THOUGHT FOR THE WEEK 

Weeping may endure for the night, but joy comes with the morning

Psalm 30, verse 5 

DEAR BEL 

Is it possible to grieve the loss of a marriage together? After 27 years, we are going to mediation on the way to divorce.

Last summer, my much-loved husband met a woman 19 years my junior and from another country — and within weeks he left me and moved her in to one of our rental apartments.

My husband gave no reason, notice or warning signs, he just left.

I was in shock and my heart was breaking. His girlfriend rang me at work and told me they are in love and he deserves to be happy. But I had no idea that he was unhappy — which I am now ashamed to admit.

How could I not have known the man I shared my life with didn’t want to share it with me any more? I asked him for how long he had been unhappy.

Days? Weeks? Years? But he just told me he was not unhappy with me.

What does that mean? I have been reading a lot of books on divorce and now understand the grief cycle — but is it OK to grieve together?

Do I need to grieve with my husband or grieve alone? What are the benefits and will it help both of us?

We have several businesses together and talk about our children, but when we actually see each other we both just break down and cry.

I didn’t know about these things, but now I’ve learnt that emotional pain needs to be acknowledged, expressed and released for the healing process to begin. His girlfriend does not like him talking about his past life because it makes her feel insecure — so he talks to me!

Is that strange? I haven’t felt angry yet. I am hurting, but is it odd for me not to be angry? I still love him, but know divorce is the correct route. I also accept my responsibility for the breakdown of our marriage.

He tells me our sex life was ‘vanilla’ and predictable, which maybe it was, but I liked it.

Then he tells me I am loyal, trustworthy, responsible, funny, sexy, honest and a lot more.

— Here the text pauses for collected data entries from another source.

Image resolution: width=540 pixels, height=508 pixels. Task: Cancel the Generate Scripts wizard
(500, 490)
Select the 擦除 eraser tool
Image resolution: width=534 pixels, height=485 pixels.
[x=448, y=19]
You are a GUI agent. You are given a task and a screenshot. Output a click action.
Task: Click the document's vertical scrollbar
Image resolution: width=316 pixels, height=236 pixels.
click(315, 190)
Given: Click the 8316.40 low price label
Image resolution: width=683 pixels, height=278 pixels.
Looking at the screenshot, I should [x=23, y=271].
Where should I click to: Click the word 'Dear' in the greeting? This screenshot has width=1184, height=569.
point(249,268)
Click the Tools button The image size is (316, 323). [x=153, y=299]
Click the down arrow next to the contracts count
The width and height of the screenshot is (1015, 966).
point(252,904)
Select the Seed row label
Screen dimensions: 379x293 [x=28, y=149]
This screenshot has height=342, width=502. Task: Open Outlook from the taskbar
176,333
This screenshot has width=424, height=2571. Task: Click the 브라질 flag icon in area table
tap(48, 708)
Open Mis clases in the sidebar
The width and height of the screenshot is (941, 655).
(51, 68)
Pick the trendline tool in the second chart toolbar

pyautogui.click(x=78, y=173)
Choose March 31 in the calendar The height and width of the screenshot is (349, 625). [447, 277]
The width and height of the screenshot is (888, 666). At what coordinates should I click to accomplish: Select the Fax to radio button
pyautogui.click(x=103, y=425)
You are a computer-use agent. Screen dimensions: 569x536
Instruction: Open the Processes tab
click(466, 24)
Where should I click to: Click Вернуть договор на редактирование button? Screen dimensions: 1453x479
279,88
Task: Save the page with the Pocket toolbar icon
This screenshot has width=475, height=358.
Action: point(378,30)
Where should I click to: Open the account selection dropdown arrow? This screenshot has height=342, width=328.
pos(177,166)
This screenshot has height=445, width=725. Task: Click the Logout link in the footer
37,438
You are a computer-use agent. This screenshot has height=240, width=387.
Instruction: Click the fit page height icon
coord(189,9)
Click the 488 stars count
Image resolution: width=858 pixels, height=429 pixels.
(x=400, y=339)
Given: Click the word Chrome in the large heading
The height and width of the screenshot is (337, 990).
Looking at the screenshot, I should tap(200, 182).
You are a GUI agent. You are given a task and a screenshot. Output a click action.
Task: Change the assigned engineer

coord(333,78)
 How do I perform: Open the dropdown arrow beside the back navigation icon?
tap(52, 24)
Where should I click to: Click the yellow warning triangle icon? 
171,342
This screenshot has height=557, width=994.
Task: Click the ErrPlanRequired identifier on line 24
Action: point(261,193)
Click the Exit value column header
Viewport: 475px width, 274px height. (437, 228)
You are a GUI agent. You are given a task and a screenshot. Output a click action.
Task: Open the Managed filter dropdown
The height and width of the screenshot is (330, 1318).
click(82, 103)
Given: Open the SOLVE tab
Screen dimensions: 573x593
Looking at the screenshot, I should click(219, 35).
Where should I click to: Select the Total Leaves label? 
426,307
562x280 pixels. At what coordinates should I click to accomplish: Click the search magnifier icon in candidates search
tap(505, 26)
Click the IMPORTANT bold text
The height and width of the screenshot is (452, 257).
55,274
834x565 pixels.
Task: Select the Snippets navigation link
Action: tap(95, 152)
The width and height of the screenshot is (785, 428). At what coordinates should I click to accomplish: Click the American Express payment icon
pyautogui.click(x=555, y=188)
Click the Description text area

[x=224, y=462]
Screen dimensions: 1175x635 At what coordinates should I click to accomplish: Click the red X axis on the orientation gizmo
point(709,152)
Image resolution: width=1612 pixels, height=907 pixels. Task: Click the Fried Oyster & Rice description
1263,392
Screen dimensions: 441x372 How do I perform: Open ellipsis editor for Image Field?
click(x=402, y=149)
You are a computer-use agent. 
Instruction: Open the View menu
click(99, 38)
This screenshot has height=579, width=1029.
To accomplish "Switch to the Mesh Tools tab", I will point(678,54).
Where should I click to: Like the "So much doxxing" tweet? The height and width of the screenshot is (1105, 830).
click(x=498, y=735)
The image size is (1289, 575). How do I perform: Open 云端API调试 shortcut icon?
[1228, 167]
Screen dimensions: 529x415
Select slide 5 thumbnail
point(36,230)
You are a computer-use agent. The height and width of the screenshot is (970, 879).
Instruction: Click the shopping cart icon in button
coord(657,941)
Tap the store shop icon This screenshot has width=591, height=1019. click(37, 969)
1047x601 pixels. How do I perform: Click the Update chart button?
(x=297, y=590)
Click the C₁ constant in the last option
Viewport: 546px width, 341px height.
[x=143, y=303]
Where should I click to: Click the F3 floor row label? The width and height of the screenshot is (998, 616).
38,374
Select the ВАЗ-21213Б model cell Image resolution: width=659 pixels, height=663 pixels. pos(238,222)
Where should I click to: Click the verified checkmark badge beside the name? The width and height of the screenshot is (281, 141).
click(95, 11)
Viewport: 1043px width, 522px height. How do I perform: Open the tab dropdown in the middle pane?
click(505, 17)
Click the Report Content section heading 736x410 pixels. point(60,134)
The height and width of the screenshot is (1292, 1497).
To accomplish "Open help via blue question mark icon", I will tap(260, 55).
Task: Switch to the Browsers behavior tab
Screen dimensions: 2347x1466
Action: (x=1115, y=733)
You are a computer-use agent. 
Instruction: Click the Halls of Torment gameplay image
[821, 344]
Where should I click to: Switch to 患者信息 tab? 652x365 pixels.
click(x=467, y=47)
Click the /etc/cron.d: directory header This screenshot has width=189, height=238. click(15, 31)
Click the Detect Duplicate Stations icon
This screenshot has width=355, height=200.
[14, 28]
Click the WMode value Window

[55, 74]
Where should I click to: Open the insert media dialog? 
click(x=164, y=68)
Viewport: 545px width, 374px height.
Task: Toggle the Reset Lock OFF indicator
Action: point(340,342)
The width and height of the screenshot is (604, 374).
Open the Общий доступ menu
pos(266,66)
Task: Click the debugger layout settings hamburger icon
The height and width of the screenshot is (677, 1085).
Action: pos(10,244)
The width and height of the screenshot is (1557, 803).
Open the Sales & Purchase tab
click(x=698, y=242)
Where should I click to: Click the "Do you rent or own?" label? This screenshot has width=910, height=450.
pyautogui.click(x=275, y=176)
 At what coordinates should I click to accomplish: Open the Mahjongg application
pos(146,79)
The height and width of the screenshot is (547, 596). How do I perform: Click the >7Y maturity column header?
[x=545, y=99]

I will never understand how he could throw our marriage away.

CHRISTINA 

Believe me, Christina, there are many people who share the bewilder- ment expressed in each letter of your final, sad sentence. Oh, I have met them many times — and seen one in the mirror, too.

Last year, after an event where I talked about my last book, a woman in her 60s came to me with tears in her eyes.

She told me how bereft she’d felt since her husband traded her in for the cliched younger model. ‘Do you ever get over it?’ she asked.

All I could do was assure her she looked fantastic (she did) and that feelings do change over time — yes, even the most painful ones.

Yet words of comfort can sound easy and empty, which is why I hesitate here.

In your uncut letter you tell me that a year ago you read here of a similar situation (right to the detail of moving the foreign girlfriend into a shared business flat) — and the next thing you knew it was happening to you.

Of course, we never expect it and the shock sets you reeling. But it sounds as if you have mustered every ounce of wisdom and strength to try to make sense of what’s happened.

For that I really admire you. My answer to your direct question is: Yes, you can grieve together. That you can share weeping proves the strength of what you had.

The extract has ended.